Traviss, in this novel, gets to define the psychological existence of these people, living at the end of their world, fighting what often looks like an increasingly hopeless last resistance for decades. Her military experience informs the character of those people trying to keep themselves and their home together in not just one war but two.

How she finally reveals the plot point of what happened to Carlos in the closing days of the Pendulum Wars is one of those biting truths about war. Not everyone’s brother, who dies in a battle, died a grand heroic way, which is what Marcus was keeping from Dominic all these years. Carlos died because he made a stupid decision, got others killed in the process, and ultimately his end served no higher purpose. The only heroic thing that could be said about his final moments is he managed to not get Marcus killed as well. No one wants to find out that their loved one died in battle because they were young and did something stupid. Unfortunately, twenty-year-olds aren’t known for making the best decisions, and there were several hints along the way in the novel that Carlos wasn’t a great fit as a soldier, and was too impulsive. This story device rings depressingly real, and it wouldn’t have been as effective if Traviss gave him that more significant, more cinematic end.   


Parting thoughts:

Keeping my parting thoughts short here—I just want to acknowledge that there is a literary stigma for books such as this. Movie adaptations, and video game novel adaptations, or companion pieces, in this case, don’t usually get reviewed, or if they do—not by prominent critics. Certainly, I’m not a prominent critic myself, I write a blog that has obscurity in the name, but I question the validity of this status quo. I think it has less to do about the actual content of the story and more from the prejudice in the literary community that sees novels as a more legitimate form of storytelling.

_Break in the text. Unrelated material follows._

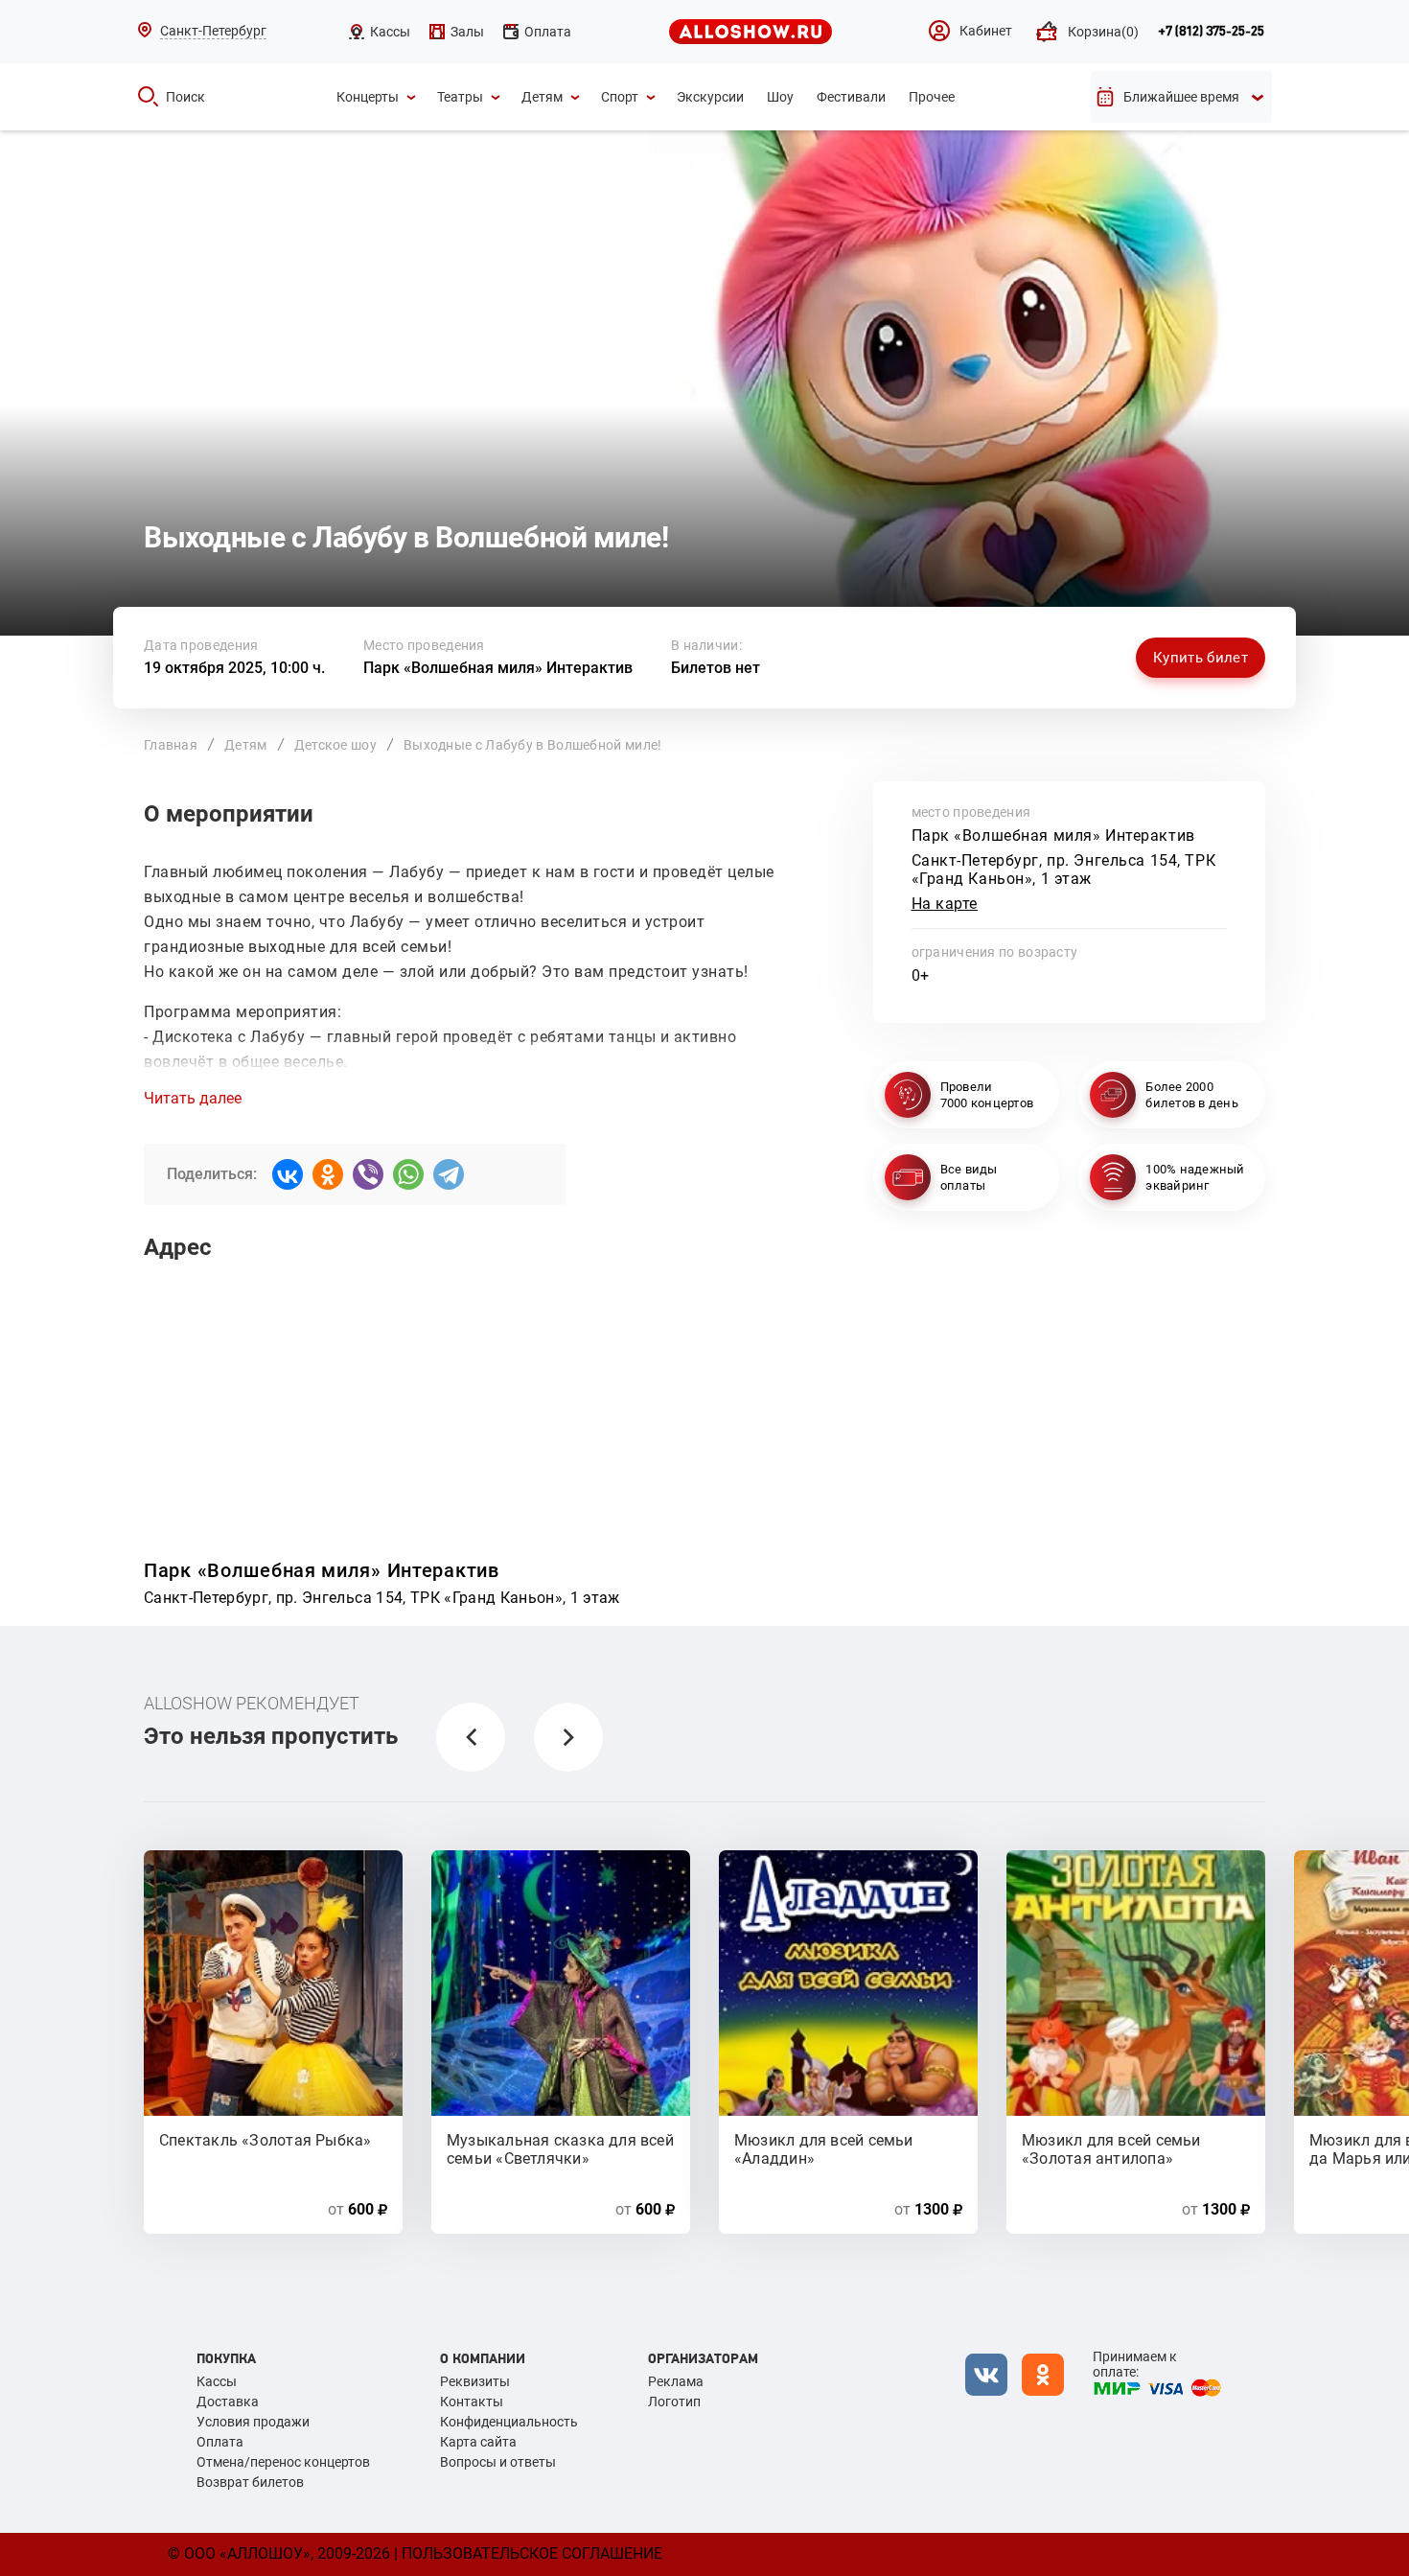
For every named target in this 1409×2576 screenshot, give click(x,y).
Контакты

There is the perception that books can be a source for other, lesser, forms of storytelling to take inspiration from and even be considered successes. Take one of my favorites, for example, “The Shawshank Redemption” it was nominated for several academy awards and was critically considered a masterpiece by more than one critic. It began its life as a short story by Stephen King, “Rita Hayworth and the Shawshank Redemption.” That all seems about right, now imagine it went the other way and was a movie first that later was adapted into a novel or short story. Would the final product still be considered an award-worthy masterpiece? Are there any stories that go opposite of that current of novel/novellas flowing into movies and are regarded as high art? Surely, there are some, I can’t think of any, but can you?   

I think this is nothing more than elitism. It’s why most people can read video game novel, and immediately, without knowing anything about the story being told, an internal voice whispers negatively about the quality—lesser.